Aim of the task:
With the pictures left out, print exactly the lines below that run from the one containing "565x363 pixels." through the one containing "Where should I".

Provided material:
++++++

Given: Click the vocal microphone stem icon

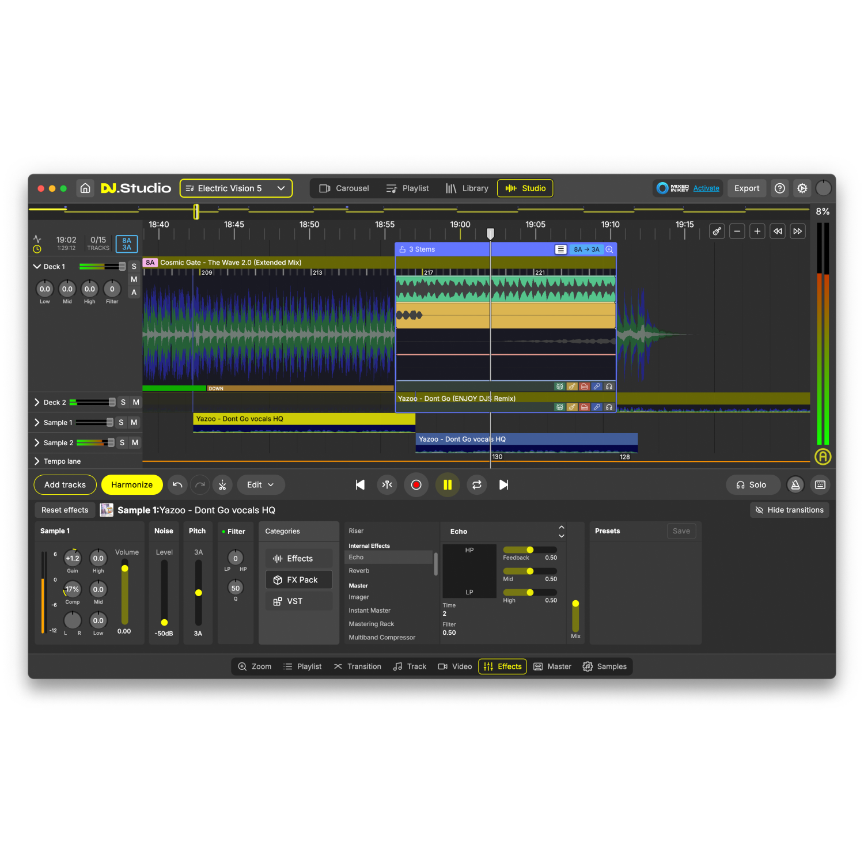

++++++

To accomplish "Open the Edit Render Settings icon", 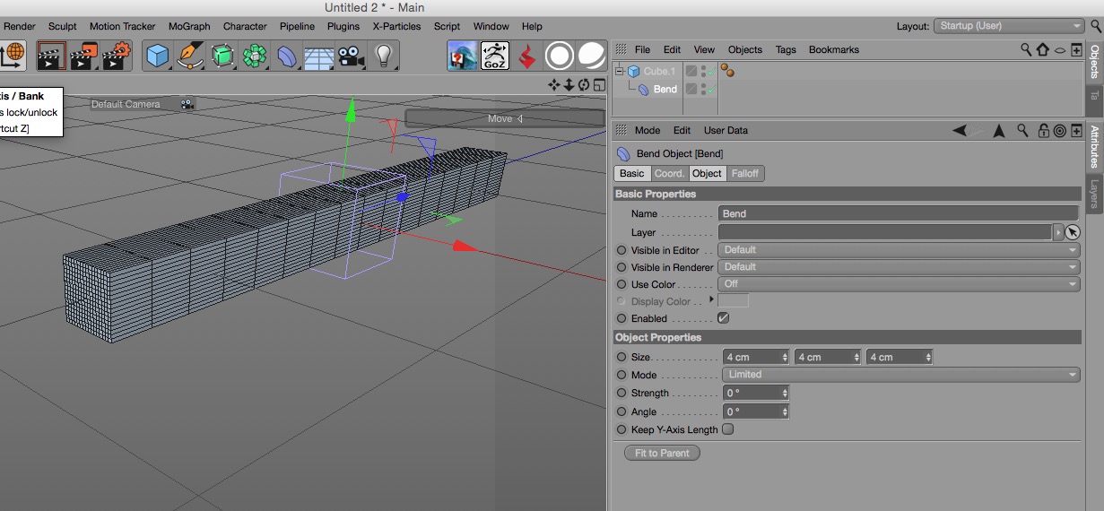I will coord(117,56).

++++++

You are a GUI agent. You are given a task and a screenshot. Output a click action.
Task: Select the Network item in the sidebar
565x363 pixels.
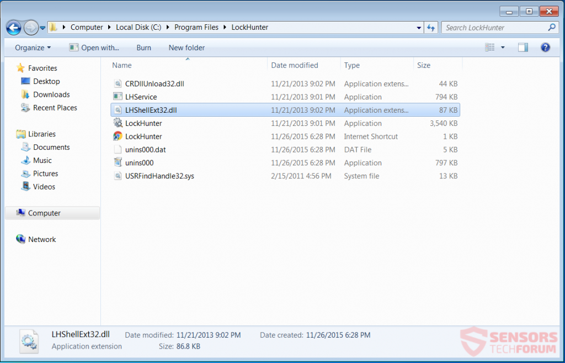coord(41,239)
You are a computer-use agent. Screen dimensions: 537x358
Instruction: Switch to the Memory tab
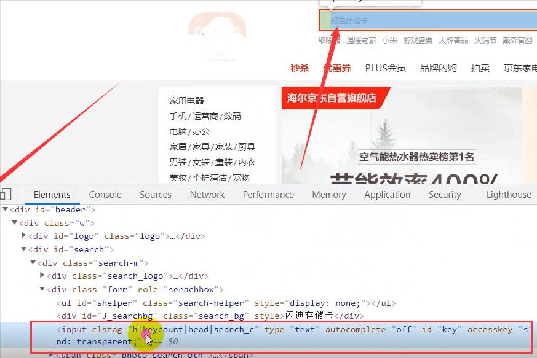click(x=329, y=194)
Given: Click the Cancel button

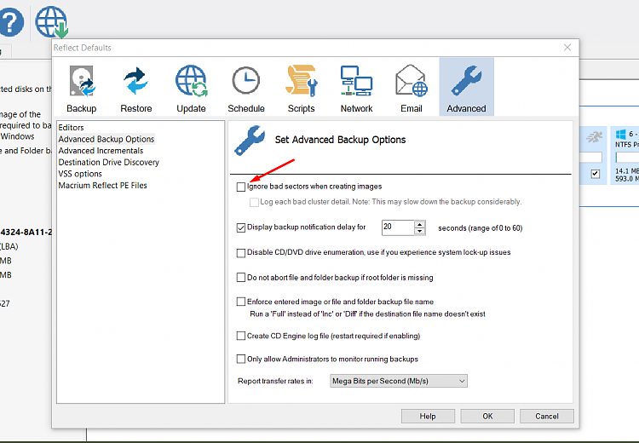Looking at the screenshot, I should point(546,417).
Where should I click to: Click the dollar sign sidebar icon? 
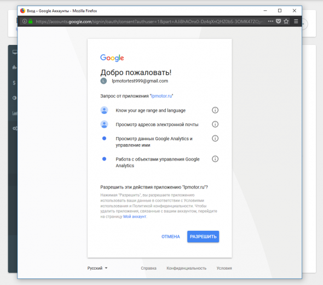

++++++

Answer area:
565x363 pixels.
coord(41,239)
You are a computer-use agent. Screen dimensions: 537x358
Instruction: Switch to the Memory tab
click(x=329, y=194)
Given: Click the Cancel button

Looking at the screenshot, I should point(546,417).
Where should I click to: Click the dollar sign sidebar icon? 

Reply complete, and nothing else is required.